Ok, so Winston was a bit more eloquent than George. Same idea, though. And he does have to try get it in the attention span of the MTV generation. Which is about long enough for "Bush Lied, thousands died" or "No Blood For Oil".

Provoking vs Encouraging

Suppose you have to take your child to the grocery store to do some shopping. The child wants to go home and watch TV. He throws a tantrum.

The tantrum is an attempt to control your behavior. You have two choices -- you can give the child what he wants, or you can stand firm and refuse until you are finished. If you refuse, the child continues to whine and pout and scream. But you must do your shopping if you want to feed yourself and your child.

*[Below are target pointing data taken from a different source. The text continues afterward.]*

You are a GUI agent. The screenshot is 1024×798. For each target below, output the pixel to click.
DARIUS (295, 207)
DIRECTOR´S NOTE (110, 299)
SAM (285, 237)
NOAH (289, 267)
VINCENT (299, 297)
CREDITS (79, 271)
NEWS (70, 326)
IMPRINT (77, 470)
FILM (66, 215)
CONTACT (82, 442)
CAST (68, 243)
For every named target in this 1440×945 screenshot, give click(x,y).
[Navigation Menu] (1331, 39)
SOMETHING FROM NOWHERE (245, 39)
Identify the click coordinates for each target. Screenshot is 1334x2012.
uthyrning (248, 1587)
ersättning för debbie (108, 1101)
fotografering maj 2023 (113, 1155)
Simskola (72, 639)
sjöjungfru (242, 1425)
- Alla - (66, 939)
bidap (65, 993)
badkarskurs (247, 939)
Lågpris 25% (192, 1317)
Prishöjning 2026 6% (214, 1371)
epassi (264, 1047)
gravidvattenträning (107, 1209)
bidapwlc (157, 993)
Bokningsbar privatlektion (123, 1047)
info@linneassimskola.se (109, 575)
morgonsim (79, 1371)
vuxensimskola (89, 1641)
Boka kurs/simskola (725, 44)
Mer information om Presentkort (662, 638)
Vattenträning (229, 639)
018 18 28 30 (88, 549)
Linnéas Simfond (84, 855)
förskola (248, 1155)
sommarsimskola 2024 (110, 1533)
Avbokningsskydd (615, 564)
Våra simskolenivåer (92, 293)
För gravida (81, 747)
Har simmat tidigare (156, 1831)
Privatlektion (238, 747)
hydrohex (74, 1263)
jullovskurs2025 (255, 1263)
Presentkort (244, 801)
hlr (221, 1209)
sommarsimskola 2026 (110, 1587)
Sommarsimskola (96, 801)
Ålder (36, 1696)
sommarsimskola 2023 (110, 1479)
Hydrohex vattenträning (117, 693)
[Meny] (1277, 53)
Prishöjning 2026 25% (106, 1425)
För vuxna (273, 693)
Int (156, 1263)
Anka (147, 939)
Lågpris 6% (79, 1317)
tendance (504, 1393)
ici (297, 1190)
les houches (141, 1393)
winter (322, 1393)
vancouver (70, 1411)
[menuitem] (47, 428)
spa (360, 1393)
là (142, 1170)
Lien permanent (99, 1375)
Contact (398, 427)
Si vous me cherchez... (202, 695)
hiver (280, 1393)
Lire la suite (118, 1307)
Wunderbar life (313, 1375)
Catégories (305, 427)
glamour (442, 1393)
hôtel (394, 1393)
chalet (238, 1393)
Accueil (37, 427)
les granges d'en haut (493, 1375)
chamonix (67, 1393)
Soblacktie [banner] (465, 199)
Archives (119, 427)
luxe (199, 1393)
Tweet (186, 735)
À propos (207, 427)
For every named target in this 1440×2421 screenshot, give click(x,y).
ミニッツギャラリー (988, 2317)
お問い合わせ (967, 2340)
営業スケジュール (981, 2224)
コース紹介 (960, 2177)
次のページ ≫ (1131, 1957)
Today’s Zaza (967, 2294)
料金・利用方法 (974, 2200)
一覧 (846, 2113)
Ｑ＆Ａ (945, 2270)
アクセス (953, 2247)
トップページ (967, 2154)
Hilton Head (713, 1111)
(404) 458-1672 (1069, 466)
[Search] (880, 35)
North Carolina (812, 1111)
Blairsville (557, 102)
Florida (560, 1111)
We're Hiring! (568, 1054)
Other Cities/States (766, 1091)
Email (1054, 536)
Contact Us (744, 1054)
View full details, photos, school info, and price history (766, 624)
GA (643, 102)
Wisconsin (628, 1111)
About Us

If you take the child home immediately, the child has learned an important lesson. Persistence will wear you down and tantrums work!

Standing firm definitely provokes the child, giving in encourages further use of his tactics.

Withdrawal proponents are right when they say that our presence in Iraq provokes the terrorist element. What they don't seem to know, or else they willfully ignore, is the glaring fact that withdrawal before Iraq is stable encourages their tactics. If it works, they will use it, their friends will use it, and others will use it. People tend to use what works. If they can purposely kill civilians -- often in gruesome and shocking ways -- and get what they want, then guess what we can expect more of?

Sure, our presence provokes them. Our retreat would do far worse.